Although no studies have investigated the effect of age on albendazole sulfoxide pharmacokinetics, data in 26 hydatid cyst patients (up to 79 years) suggest pharmacokinetics similar to those in young healthy subjects.

12.4 Microbiology

Mechanism of Action

ALBENZA binds to the colchicine-sensitive site of β-tubulin inhibiting their polymerization into microtubules. The decrease in microtubules in the intestinal cells of the parasites decreases their absorptive function, especially the uptake of glucose by the adult and larval forms of the parasites, and also depletes glycogen storage. Insufficient glucose results in insufficient energy for the production of adenosine trisphosphate (ATP) and the parasite eventually dies.

Mechanism of Resistance

Parasitic resistance to albendazole is caused by changes in amino acids that result in changes in the β-tubulin protein. This causes reduced binding of the drug to β-tubulin.

In the specified treatment indications albendazole appears to be active against the larval forms of the following organisms:

Echinococcus granulosus

Taenia solium

13.1 Carcinogenesis, Mutagenesis, Impairment of Fertility

Long-term carcinogenicity studies were conducted in mice and rats.

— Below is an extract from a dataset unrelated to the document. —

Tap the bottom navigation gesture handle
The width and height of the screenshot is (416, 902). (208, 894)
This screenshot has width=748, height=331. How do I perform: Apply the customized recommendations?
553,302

No evidence of increased incidence of tumors was found in the mice or rats at up to 400 mg/kg/day or 20 mg/kg/day respectively (2 times and 0.2 times the recommended human dose on a body surface area basis).

In genotoxicity tests, albendazole was found negative in an Ames Salmonella/Microsome Plate mutation assay, Chinese Hamster Ovary chromosomal aberration test, and in vivo mouse micronucleus test. In the in vitro BALB/3T3 cells transformation assay, albendazole produced weak activity in the presence of metabolic activation while no activity was found in the absence of metabolic activation.

Albendazole did not adversely affect male or female fertility in the rat at an oral dose of 30 mg/kg/day (0.32 times the recommended human dose based on body surface area in mg/m2).

16.1 How Supplied

Tablets

Each white to off-white, circular, biconvex, bevel-edged film coated, TILTAB tablet is debossed with "ap" and "550" and contains 200 mg of albendazole.

Bottles of 2 Tablets       NDC 52054-550-22

Bottles of 28 Tablets     NDC 52054-550-28

Chewable Tablets

Each round, mottled pink, concave chewable tablet is debossed with "ap" above "551" and contains 200 mg of albendazole.

2 Tablets in 1 Blister Pack (configured as a Wallet Card)   NDC 52054-551-22

6 Tablets in 1 Blister Pack; 2 Blister Packs in 1 Carton      NDC 52054-551-12

16.2 Storage and Handling

Store at 20° to 25°C (68° to 77°F) [See USP Controlled Room Temperature].